At Least 100,000 Years Ago, Great White Sharks Split Into Three Different Populations That Have Rarely Interacted With Each Other Since, Sparking Conservation Concerns

About 100,000 to 200,000 years ago, great white sharks split into three different groups that have rarely interacted with each other ever since.
These groups are located in the northern Pacific Ocean, the southern Pacific Ocean, the Indian Ocean, and the North Atlantic and Mediterranean. It appeared that ocean currents kept them separated.
“At the end of the Penultimate Ice Age — between 100,000 to 200,000 years ago — white shark populations appear to have divided into three discrete lineages which seldom interbreed,” Catherine Jones, a co-author of the study and a researcher at the University of Aberdeen in Scotland, said.
Great white sharks can grow up to 20 feet long and weigh more than 4,000 pounds. Their status on the IUCN Red List of Threatened Species is listed as “vulnerable.”
In Europe, they are considered to be critically endangered. Their populations worldwide have decreased to around 63 percent of their numbers in the 1970s due to several threats.
The sharks are often caught on accident by commercial fishers targeting other species, which can result in their injury or death. In addition, marine pollution, including chemical contaminants and plastic waste, affects the health of the sharks and their prey. Furthermore, overfishing reduces the food supply for great whites.
It doesn’t help that these sharks have a slow reproductive rate. They reach reproductive maturity at about 15 years old, and then they produce few offspring.
So, when their populations are experiencing declines, they are unable to bounce back very quickly. According to the new paper, the populations cannot be replaced if one of them goes extinct.
“Now we understand that if you wipe out sharks in a particular area, they’re not going to be repopulated by sharks from another lineage,” said co-author Leslie Noble, a molecular evolutionary ecologist at Nord University in Norway. “The so-called global population of white sharks has now shrunk to these three very discreet units. And it’s really quite concerning.”

ramoncarretero – stock.adobe.com – illustrative purposes only, not the actual shark
In the study, the researchers analyzed the DNA samples of 89 great white sharks from all over the world to determine their genetic diversity. They used a statistical algorithm to group related genetic sequences together.

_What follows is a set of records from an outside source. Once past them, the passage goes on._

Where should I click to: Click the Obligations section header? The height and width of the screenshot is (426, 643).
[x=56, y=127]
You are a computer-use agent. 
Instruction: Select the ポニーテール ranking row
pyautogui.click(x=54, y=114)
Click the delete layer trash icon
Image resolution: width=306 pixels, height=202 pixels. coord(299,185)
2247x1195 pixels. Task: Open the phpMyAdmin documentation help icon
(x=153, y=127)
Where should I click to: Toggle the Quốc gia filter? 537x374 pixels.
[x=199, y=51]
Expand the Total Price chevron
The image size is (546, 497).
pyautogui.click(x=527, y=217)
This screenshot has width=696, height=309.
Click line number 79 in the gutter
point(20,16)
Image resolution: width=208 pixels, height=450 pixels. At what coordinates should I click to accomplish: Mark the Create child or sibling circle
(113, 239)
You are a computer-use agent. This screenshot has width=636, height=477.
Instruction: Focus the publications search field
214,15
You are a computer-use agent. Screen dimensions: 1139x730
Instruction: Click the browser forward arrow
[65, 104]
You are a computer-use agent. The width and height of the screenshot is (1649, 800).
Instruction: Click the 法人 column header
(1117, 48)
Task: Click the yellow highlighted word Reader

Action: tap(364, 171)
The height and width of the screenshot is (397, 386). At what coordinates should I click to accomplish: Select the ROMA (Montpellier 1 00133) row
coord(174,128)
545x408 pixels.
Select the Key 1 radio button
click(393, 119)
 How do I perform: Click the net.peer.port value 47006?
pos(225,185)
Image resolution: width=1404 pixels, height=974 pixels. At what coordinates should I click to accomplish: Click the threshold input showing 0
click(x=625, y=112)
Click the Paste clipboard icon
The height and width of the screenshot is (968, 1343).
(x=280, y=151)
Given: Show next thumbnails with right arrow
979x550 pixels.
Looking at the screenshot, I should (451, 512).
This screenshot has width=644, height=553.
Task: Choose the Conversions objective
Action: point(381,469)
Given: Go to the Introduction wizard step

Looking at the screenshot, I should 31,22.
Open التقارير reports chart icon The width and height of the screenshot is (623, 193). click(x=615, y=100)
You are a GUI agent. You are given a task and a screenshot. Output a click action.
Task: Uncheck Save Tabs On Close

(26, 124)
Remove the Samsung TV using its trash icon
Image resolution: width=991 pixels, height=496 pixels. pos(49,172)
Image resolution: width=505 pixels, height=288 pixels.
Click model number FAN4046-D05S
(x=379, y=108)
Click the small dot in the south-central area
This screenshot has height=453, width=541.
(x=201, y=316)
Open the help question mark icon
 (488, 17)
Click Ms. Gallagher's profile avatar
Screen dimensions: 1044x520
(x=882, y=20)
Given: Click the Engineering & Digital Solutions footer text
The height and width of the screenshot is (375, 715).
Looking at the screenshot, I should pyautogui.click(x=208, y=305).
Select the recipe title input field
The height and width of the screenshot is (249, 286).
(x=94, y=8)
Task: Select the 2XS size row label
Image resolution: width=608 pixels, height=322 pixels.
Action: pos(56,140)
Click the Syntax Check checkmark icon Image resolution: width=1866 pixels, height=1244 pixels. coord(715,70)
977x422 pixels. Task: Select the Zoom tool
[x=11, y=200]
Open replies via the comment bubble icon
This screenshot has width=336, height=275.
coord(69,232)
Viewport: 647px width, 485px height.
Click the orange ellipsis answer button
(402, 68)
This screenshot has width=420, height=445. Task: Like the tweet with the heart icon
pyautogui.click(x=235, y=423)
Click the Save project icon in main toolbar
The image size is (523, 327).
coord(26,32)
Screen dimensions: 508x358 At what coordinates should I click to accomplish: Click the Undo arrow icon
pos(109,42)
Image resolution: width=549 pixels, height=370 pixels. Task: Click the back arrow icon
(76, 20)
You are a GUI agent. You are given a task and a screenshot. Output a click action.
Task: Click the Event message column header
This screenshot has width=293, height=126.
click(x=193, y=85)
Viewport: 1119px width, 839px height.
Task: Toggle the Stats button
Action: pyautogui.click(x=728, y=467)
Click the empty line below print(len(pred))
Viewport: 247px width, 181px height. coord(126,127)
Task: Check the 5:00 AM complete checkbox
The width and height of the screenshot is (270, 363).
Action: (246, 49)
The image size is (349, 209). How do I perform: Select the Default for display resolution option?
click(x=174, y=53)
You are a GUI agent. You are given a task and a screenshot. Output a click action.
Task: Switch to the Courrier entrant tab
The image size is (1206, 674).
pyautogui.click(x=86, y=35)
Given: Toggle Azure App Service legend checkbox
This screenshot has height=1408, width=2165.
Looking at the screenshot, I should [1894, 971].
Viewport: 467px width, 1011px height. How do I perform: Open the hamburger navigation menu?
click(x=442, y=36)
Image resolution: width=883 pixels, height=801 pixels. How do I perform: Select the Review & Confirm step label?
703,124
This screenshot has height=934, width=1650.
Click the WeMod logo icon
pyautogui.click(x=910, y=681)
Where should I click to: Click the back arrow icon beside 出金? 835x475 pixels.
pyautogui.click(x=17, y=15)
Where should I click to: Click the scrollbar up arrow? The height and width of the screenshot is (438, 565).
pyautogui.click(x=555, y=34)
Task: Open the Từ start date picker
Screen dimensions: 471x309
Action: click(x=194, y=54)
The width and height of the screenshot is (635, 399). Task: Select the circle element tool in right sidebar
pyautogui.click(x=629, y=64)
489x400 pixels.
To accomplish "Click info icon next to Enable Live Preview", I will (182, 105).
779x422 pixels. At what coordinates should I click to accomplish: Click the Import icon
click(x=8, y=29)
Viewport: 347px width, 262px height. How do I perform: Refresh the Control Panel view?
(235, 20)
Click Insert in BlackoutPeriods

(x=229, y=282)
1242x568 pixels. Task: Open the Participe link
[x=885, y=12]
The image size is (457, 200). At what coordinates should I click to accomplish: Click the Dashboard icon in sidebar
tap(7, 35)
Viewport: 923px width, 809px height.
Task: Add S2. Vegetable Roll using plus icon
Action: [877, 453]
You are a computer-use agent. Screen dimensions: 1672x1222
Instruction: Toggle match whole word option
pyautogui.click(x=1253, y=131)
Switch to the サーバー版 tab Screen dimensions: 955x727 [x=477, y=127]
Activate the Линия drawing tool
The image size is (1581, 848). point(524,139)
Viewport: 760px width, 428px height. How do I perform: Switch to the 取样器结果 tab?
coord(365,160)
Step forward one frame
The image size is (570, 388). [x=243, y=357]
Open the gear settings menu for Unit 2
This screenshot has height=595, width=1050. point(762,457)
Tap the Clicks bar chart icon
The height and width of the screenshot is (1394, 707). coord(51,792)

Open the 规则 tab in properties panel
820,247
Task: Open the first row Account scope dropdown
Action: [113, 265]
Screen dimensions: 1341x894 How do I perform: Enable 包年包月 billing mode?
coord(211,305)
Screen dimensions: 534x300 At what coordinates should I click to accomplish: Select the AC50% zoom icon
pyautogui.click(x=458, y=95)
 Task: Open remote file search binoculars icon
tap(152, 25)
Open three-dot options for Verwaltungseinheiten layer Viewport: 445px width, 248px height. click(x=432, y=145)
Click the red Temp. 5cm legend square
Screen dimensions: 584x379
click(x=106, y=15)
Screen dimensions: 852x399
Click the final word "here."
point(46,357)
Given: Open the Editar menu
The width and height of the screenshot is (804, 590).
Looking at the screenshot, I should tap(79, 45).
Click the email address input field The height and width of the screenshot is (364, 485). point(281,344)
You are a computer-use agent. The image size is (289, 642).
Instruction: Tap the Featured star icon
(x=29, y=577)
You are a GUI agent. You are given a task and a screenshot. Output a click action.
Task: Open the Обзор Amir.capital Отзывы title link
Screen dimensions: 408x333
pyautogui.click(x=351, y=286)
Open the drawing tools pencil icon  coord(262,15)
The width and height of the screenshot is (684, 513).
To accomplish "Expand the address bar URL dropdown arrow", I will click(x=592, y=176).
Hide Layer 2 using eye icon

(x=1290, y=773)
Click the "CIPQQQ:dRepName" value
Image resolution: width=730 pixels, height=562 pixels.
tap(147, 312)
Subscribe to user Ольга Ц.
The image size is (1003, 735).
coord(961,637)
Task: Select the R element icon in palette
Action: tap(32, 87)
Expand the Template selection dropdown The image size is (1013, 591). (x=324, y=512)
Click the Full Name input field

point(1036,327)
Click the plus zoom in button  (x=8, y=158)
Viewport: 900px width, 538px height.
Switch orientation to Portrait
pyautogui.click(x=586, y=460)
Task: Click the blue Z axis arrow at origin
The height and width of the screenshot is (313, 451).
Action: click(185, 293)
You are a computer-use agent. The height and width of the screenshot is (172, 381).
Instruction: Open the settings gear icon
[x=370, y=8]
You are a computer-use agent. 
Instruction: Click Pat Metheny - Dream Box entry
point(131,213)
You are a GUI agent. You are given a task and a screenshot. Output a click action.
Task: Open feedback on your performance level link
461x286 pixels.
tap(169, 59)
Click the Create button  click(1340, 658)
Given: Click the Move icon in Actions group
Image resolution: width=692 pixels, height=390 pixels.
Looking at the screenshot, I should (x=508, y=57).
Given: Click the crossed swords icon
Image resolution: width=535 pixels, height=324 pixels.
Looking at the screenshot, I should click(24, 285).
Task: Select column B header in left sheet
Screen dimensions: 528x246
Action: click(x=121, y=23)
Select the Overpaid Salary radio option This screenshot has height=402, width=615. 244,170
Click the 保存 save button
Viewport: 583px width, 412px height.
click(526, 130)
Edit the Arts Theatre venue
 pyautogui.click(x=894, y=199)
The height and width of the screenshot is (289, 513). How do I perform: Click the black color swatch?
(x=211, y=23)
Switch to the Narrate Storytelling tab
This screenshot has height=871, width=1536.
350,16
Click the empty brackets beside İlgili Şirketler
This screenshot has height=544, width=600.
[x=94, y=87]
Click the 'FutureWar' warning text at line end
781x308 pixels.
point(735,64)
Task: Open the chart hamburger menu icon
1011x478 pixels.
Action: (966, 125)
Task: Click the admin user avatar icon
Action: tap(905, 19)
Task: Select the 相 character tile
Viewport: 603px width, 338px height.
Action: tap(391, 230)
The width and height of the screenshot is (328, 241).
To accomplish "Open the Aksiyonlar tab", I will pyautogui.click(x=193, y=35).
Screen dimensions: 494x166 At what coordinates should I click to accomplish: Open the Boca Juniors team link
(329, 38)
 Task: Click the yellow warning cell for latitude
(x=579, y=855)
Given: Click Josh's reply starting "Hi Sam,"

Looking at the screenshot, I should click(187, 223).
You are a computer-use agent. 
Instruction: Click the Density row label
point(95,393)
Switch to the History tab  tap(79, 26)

When they traced back the history of the sharks, they found that the lineages split into three different ones during the Penultimate Ice Age, when sea levels fell up to 490 feet below current levels.
They concluded that the three white shark groups are genetically distinct from one another, so if one of them vanished, unique genetic diversity would be lost as well.
It’s unclear why the populations split at all, but the researchers think that may have had something to do with the decrease in sea levels and changes in ocean temperatures and currents.
Conservation efforts should now focus on managing each group of great white sharks rather than proceeding with the view that they exist as a single global population.
If one group crosses into another group’s territory, they may start to interbreed and produce hybrid offspring that may not survive.
The study was published in the journal Current Biology.